▶ _Aim_: Return the lines beginning with the line that contains "Given: Click the horizontal scrollbar thumb" and ending after the line that contains "This screenshot has height=361, width=492.", reproduced unchanged.

▶ _Supplied material_:

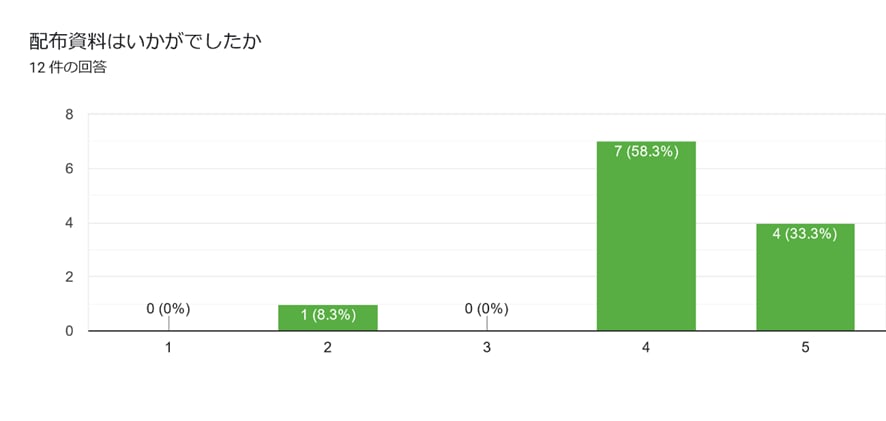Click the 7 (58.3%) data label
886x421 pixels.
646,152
---
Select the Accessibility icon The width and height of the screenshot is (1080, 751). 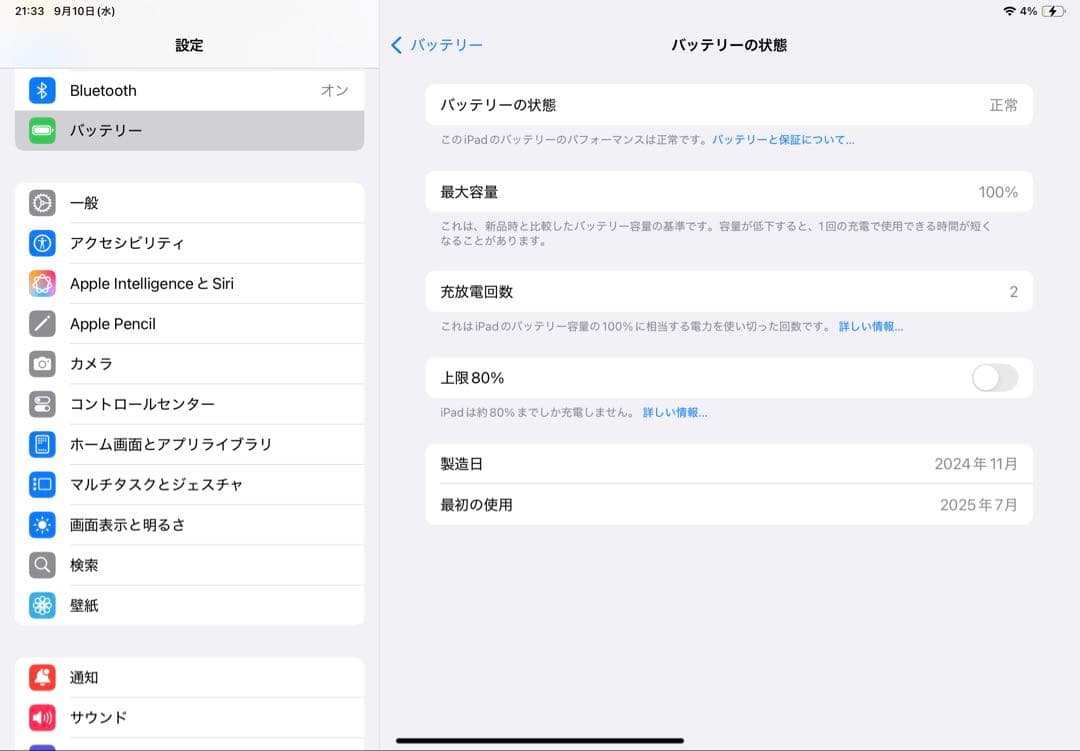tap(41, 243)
---
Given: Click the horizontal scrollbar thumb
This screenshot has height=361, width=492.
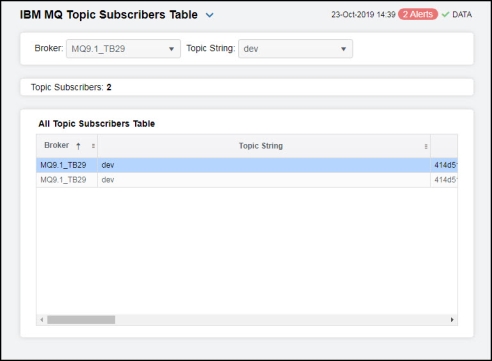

▶ _Right answer_:
Given: Click the horizontal scrollbar thumb
This screenshot has height=361, width=492.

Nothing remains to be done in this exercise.